**Document excerpt**
Gitweb:     
http://git.kernel.org/git/?p=linux/kernel/git/torvalds/linux-2.6.git;a=commit;h=dfde5d62ed9b28b0bda676c16e8cb635df244ef2
Commit:     dfde5d62ed9b28b0bda676c16e8cb635df244ef2
Parent:     a6f6e6e6ab464c9d1dff66570b78be2f66d8ba3d
Author:     Venkatesh Pallipadi <[EMAIL PROTECTED]>
AuthorDate: Tue Oct 3 12:38:45 2006 -0700
Committer:  Dave Jones <[EMAIL PROTECTED]>
CommitDate: Sun Oct 15 19:57:11 2006 -0400

    [CPUFREQ][8/8] acpi-cpufreq: Add support for freq feedback from hardware
    
    Enable ondemand governor and acpi-cpufreq to use IA32_APERF and IA32_MPERF 
MSR
    to get active frequency feedback for the last sampling interval. This will
    make ondemand take right frequency decisions when hardware coordination of
    frequency is going on.
    
    Without APERF/MPERF, ondemand can take wrong decision at times due
    to underlying hardware coordination or TM2.
    Example:
    * CPU 0 and CPU 1 are hardware cooridnated.
    * CPU 1 running at highest frequency.
    * CPU 0 was running at highest freq. Now ondemand reduces it to
      some intermediate frequency based on utilization.

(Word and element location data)
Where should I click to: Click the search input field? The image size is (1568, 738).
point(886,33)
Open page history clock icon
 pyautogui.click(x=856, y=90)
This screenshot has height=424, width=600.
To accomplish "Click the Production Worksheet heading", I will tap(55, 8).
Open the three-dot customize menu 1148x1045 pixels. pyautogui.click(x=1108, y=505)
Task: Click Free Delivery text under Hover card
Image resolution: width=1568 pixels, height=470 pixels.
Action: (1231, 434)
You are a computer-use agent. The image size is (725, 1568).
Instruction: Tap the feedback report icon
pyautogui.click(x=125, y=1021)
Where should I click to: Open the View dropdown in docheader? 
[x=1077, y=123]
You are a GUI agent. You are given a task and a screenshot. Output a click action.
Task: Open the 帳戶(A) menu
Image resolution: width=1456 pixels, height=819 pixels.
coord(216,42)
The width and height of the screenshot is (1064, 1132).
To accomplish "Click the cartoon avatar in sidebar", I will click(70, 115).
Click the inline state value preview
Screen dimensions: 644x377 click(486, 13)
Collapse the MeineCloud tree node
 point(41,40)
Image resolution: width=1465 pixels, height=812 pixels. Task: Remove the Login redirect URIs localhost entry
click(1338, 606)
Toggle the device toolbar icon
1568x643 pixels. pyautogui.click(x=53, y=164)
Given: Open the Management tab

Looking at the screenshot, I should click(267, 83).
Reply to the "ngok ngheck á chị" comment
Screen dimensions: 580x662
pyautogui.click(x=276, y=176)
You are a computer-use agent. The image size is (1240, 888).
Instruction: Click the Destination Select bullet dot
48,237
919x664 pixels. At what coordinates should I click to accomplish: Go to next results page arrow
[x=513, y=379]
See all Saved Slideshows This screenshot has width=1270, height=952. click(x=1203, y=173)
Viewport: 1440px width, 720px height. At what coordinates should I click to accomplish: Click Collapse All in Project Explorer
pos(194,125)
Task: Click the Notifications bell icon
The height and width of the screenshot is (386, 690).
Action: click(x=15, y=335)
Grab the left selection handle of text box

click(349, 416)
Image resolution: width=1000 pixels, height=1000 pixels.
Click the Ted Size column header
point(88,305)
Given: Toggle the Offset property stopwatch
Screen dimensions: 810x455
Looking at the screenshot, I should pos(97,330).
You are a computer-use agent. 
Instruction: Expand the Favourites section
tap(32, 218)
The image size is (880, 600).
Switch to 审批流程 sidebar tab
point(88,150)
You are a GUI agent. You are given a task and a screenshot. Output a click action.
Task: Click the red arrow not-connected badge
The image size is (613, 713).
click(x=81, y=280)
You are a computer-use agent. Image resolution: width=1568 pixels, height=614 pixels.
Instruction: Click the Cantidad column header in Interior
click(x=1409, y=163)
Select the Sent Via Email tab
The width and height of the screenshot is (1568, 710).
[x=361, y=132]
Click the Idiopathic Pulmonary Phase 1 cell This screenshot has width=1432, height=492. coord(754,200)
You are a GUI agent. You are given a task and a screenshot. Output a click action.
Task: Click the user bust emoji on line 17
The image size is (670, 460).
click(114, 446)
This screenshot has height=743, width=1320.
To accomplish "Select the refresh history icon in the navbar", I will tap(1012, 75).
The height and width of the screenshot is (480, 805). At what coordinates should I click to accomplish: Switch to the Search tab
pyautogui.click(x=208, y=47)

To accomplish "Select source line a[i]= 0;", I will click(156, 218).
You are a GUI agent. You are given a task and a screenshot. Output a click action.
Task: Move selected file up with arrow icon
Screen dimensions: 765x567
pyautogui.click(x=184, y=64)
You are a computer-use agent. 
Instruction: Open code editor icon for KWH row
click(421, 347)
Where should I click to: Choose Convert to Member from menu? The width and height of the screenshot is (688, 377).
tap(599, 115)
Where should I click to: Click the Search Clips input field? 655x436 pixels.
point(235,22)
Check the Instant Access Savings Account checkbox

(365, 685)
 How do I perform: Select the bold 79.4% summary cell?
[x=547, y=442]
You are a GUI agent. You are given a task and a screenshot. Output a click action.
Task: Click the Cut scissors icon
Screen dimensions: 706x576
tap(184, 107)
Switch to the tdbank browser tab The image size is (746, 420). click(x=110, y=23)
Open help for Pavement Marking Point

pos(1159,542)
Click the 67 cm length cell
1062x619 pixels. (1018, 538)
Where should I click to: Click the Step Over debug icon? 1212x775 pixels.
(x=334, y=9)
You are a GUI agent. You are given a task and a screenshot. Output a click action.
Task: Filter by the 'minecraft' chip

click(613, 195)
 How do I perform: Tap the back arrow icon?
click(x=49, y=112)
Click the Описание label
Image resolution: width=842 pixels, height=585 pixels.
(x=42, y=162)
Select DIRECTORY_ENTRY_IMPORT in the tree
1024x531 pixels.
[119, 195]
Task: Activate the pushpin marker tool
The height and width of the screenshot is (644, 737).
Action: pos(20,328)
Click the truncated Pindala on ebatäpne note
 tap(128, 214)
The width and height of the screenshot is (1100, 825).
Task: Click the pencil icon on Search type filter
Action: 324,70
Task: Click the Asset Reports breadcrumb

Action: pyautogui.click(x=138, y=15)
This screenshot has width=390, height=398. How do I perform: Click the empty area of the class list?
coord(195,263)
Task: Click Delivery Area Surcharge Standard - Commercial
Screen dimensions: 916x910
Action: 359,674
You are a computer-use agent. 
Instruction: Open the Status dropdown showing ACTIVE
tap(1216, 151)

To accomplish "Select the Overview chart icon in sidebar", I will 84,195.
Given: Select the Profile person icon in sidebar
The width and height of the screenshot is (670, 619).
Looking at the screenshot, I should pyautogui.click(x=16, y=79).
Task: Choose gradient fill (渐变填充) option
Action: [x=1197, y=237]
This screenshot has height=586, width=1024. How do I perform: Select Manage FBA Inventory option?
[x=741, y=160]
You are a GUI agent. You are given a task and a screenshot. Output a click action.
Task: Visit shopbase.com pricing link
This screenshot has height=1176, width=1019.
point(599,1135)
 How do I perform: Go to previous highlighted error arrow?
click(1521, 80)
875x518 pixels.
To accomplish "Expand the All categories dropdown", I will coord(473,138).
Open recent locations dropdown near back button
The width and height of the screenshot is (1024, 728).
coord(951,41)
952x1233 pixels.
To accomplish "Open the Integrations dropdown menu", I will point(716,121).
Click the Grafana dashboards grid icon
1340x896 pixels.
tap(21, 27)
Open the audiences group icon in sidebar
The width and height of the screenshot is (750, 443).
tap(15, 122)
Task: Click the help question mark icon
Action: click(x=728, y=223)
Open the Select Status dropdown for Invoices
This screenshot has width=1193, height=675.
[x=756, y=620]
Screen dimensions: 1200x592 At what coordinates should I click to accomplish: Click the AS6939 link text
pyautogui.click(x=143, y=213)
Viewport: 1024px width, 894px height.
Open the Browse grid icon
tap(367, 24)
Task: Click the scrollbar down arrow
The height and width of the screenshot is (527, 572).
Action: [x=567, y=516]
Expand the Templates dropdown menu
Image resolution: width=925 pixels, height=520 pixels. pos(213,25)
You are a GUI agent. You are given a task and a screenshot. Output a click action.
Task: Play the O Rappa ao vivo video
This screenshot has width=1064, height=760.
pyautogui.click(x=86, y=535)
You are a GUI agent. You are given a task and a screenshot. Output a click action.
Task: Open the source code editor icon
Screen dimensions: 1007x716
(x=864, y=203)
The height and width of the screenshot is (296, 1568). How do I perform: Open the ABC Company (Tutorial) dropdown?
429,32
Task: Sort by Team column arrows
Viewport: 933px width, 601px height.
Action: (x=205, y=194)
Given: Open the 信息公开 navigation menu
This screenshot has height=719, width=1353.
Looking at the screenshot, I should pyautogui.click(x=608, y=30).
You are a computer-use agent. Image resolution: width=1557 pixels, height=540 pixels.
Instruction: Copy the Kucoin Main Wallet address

**Instructions**
[A] In the commit message, which two registers does the change use to get active frequency feedback?
[B] Extract the commit message's text from "Enable ondemand governor" up to and including "are hardware cooridnated.".
These entries were drawn from a separate source.

**Task-by-task outputs**
[A] IA32_APERF and IA32_MPERF

[B]
Enable ondemand governor and acpi-cpufreq to use IA32_APERF and IA32_MPERF 
MSR
    to get active frequency feedback for the last sampling interval. This will
    make ondemand take right frequency decisions when hardware coordination of
    frequency is going on.
    
    Without APERF/MPERF, ondemand can take wrong decision at times due
    to underlying hardware coordination or TM2.
    Example:
    * CPU 0 and CPU 1 are hardware cooridnated.